Texte →
Tout le propos de Chögyam Trungpa, pour revenir à lui, est de montrer combien cette idée de "liberté" est nourrie par l’égo. Toute la tradition bouddhiste accumulant les connaissances sur la nature de l'esprit ( et aujourd'hui reprise par un courant de la phénoménologie) (il y a une lignée Trungpa --> Varela --> Depraz --> Petitmengin --> Bitbol ) décrit bien comment l’égo se construit par la projection de l'esprit pour « saisir » les objets extérieurs. Ce saisissement doit être compris comme un processus complexe et subtil par lequel tout à la fois, les objets sont constitués comme tels face au Sujet qui les perçoit comme « autre-chose-que-soi », ce qui constitue le soi-égo en retour.


Comme l'écrit Trungpa dans « le mythe de la liberté » :


« c'est précisément dans cet effort en vue d'assurer notre bonheur , de nous tenir en relation avec quelque chose d'autre, que réside le processus l’égo. Mais un tel effort se révèle futile parce qu'il y a sans cesse des brèches dans notre monde apparemment solide, sans cesse des cycles de mort et de renaissance, un changement constant. Le sentiment de la continuité et de la solidité du soi est une illusion. »

Il est intéressant de noter qu’au travers des âges et des traditions, un des philosophes qui ouvre notre modernité occidentale, Spinoza, reprend de manière radicale cette possibilité de penser comme le stoïcien Chrysippe ou comme les maîtres de la tradition tibétaine, dans le même mouvement la nécessité de toute chose existante -et donc le déterminisme causal- , et la possibilité d'une liberté - non pas conçue comme libre-arbitre mais comme « libération ». Ainsi Spinoza nous rappelle dans son maître livre « l'éthique, » que « l'homme n'est pas un empire dans un empire », c'est-à-dire qu'il fait partie de ce qu'il appelle Dieu-la Nature ; et qu'il est donc lui aussi régi par les lois de la causalité naturelle :


« les hommes se croient libres pour la seule raison qu'ils sont conscients de leurs actions, et ignorants des causes par quoi elles sont déterminées »

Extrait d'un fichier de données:
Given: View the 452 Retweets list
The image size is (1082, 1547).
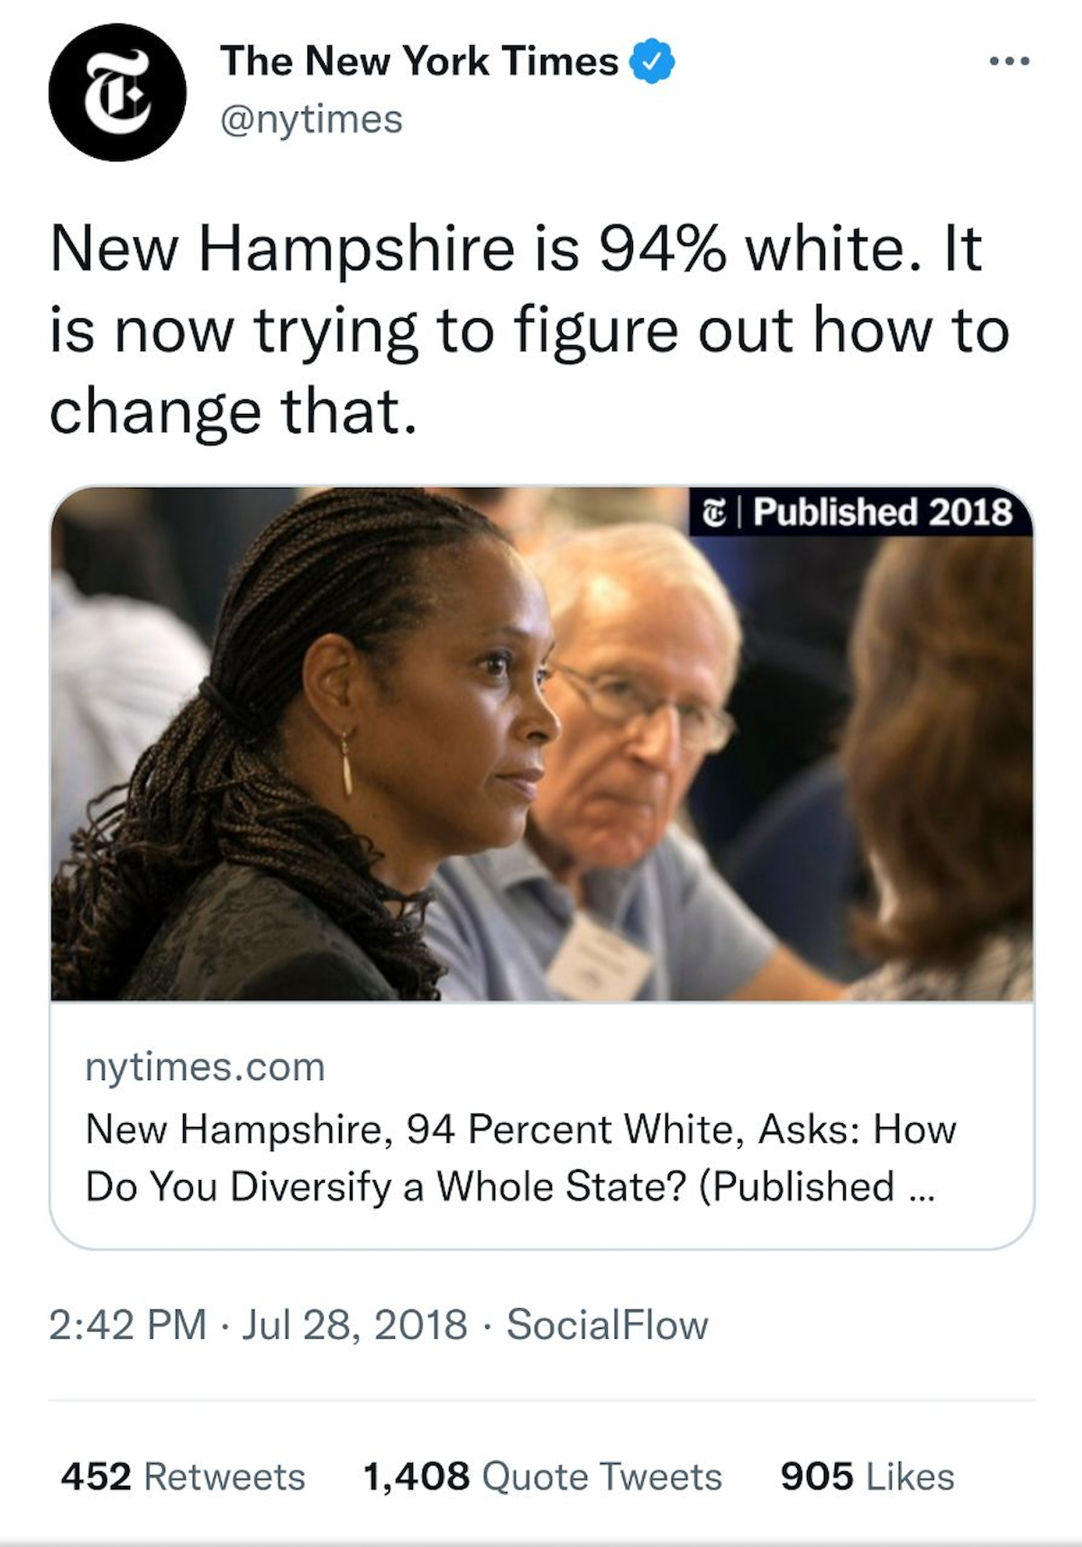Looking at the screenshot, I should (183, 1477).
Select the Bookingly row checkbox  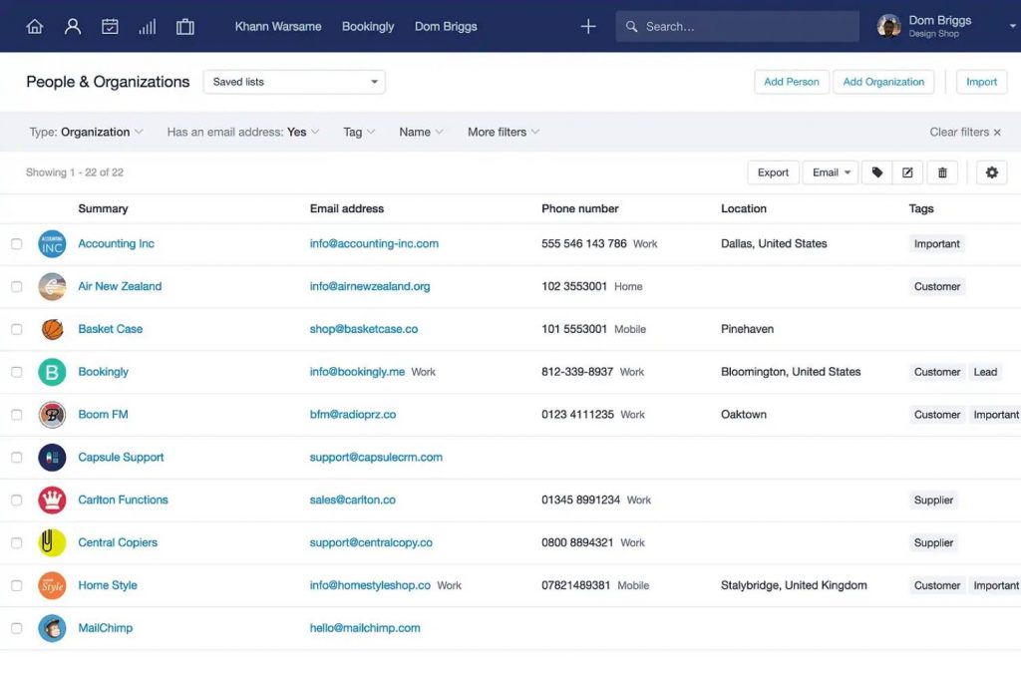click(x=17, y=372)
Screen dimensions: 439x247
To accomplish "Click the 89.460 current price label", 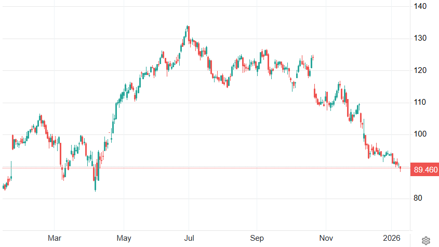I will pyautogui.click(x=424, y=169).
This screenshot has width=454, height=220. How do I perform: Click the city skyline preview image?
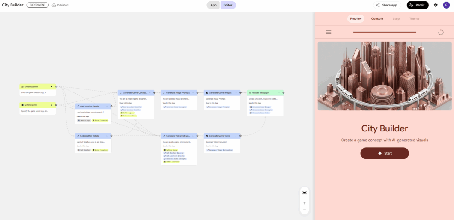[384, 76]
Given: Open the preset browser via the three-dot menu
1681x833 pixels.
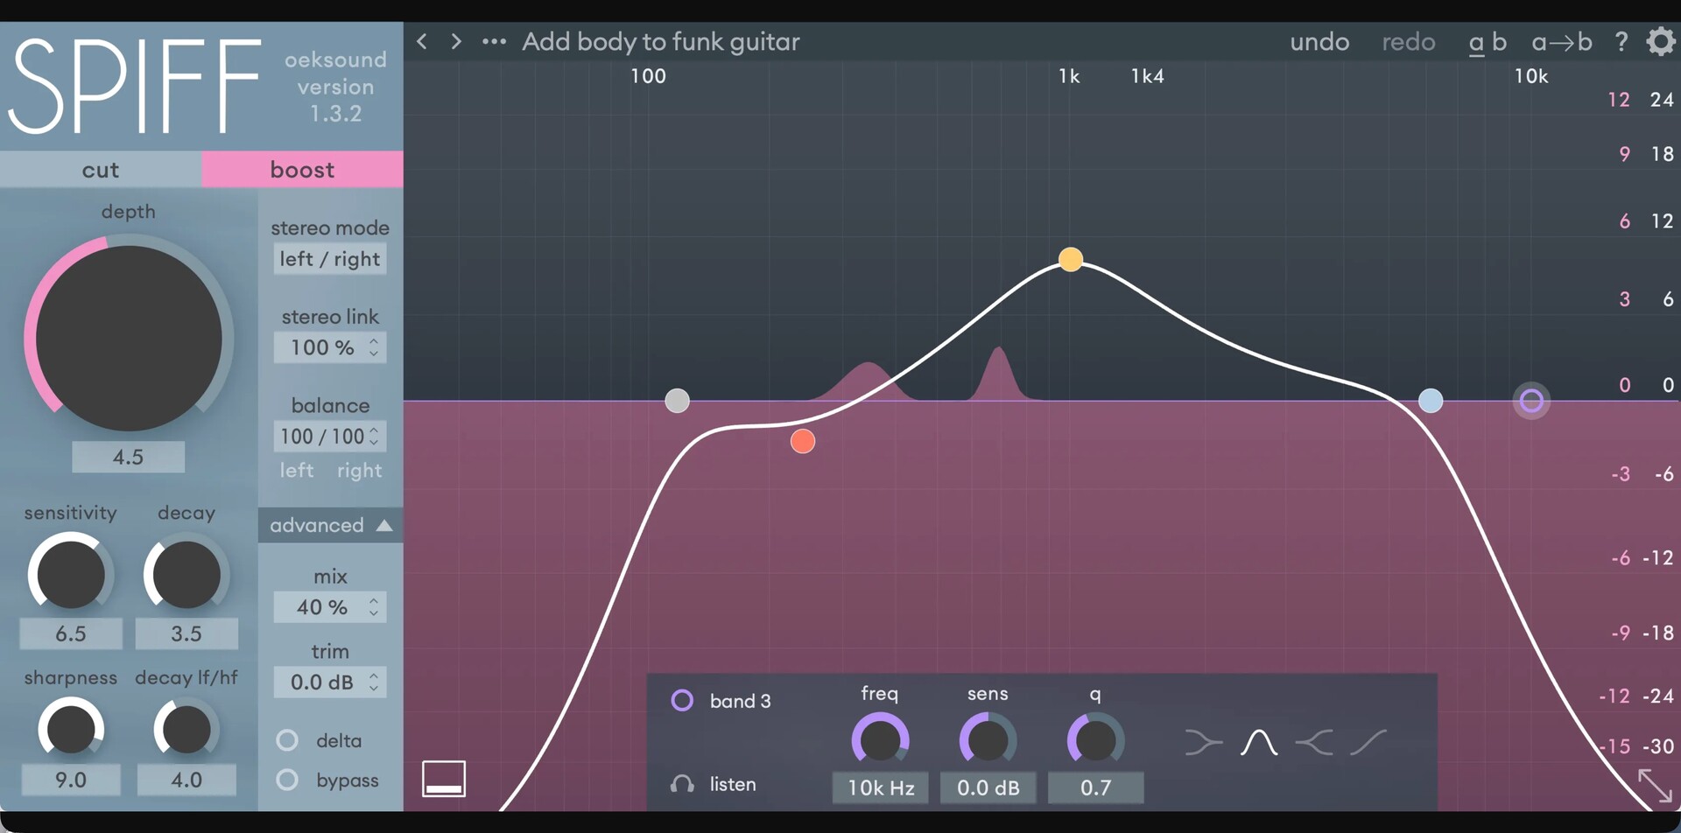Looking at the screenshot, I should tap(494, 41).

Énoncé →
D'après le texte sur la liberté et l'égo, dans quel ouvrage Spinoza rappelle-t-il que « l'homme n'est pas un empire dans un empire » ?

Réponse →
Dans L'Éthique.